A number of treatments can help, even when the specific cause is unknown or does not respond to treatment. Oxygen is usually an important part of any treatment plan. Simply moving cool air across the face (eg, from fans or an open window) can stimulate some of the nerves that control the sensation of breathlessness. The most commonly used drugs for general treatment of breathlessness are narcotics. Some tranquilizers can also help with mild breathlessness or with control of the anxiety associated with breathlessness. However, all these drugs need to be administered cautiously, because they can have side effects and because they do not address the underlying illness.
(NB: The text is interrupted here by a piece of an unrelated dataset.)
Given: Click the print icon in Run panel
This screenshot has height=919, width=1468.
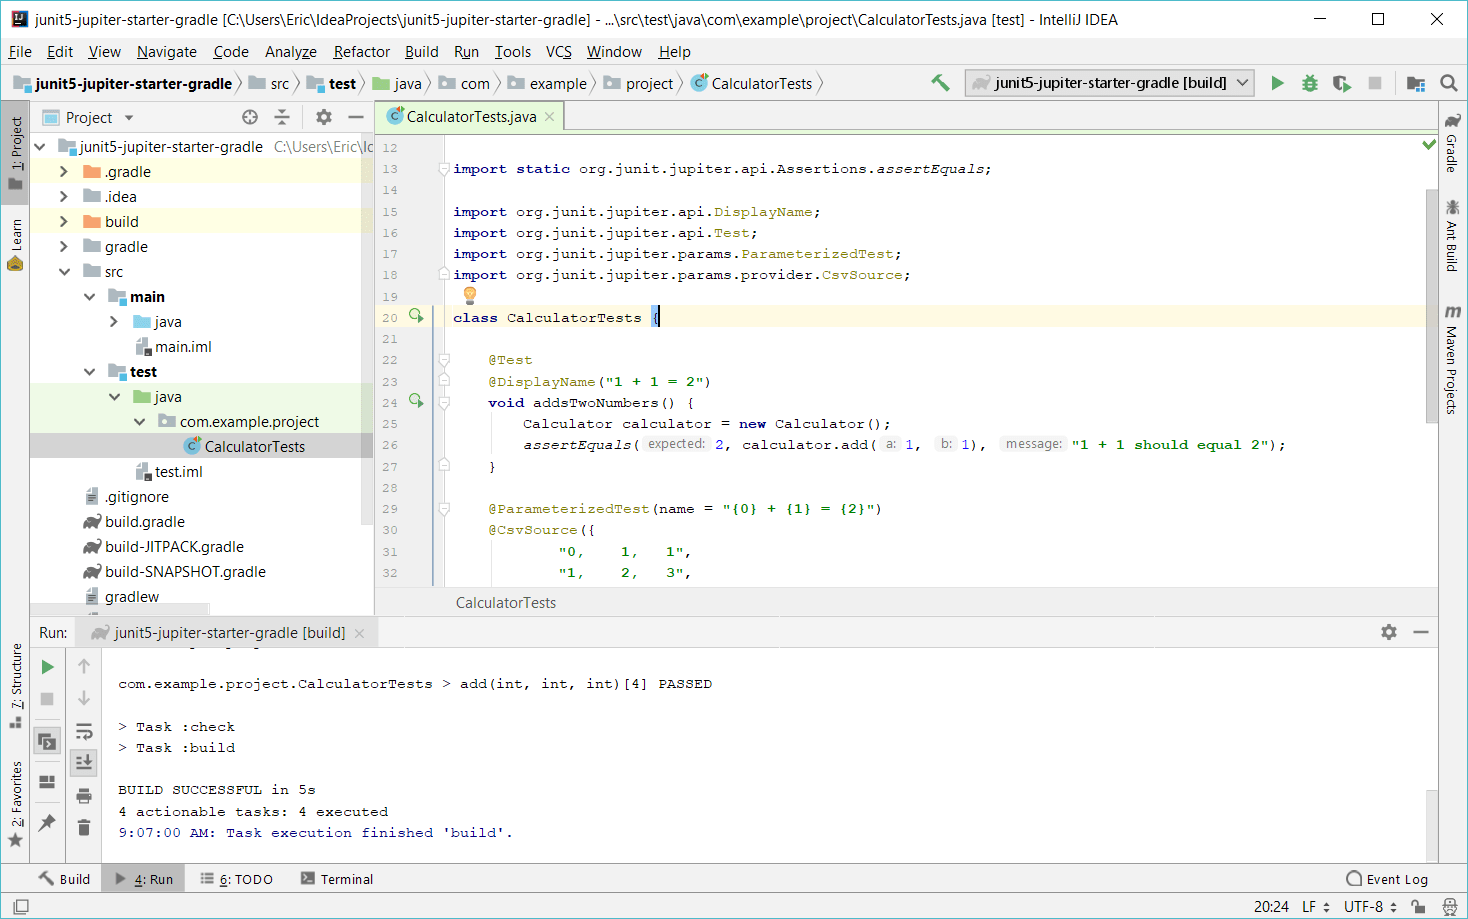Looking at the screenshot, I should [84, 796].
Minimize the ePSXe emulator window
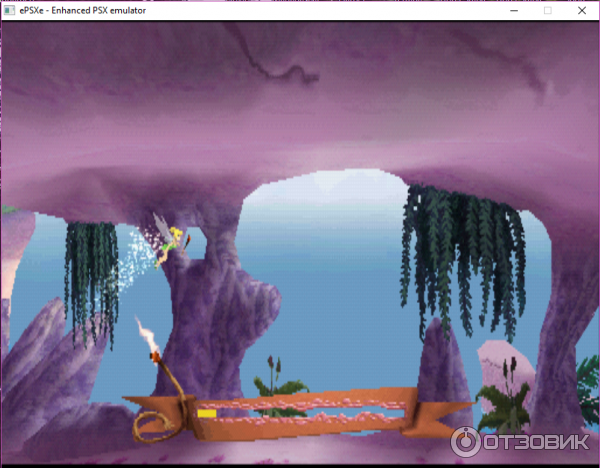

In addition, there is no research evidence that proves the benefit of these drugs.
Coughing
Coughing is very common, seen in 29%-83% of people receiving palliative care. Coughing can be caused by the lungs or airways producing too much fluid (eg, blood, mucus), breathing in foreign material, or irritating the airway. Additionally, patients with conditions that affect the throat may be unable to swallow saliva, and when the saliva trickles down the wind pipe (or trachea), it causes coughing.
Coughing that doesnt result in difficulty breathing may not need to be treated, except to relieve symptoms and improve comfort. However, any underlying causes of cough should be identified and treated, if possible. If the underlying cause cannot be treated effectively, cough suppressants may be used.
Narcotics are strong cough suppressants. They can be used to treat coughing that has not responded to other therapy. Codeine and dihydrocodeine, usually in the form of syrups, are often the first choices. Methadone syrup may also be helpful, and is taken as a single dose because it lasts longer. Dextromethorphan is a weaker drug that is found in most over-the-counter cough suppressants. It acts similarly to narcotic cough suppressants, but does not make you sleepy or groggy. Coughs due to an irritated throat may be helped by mists of a local anesthetic.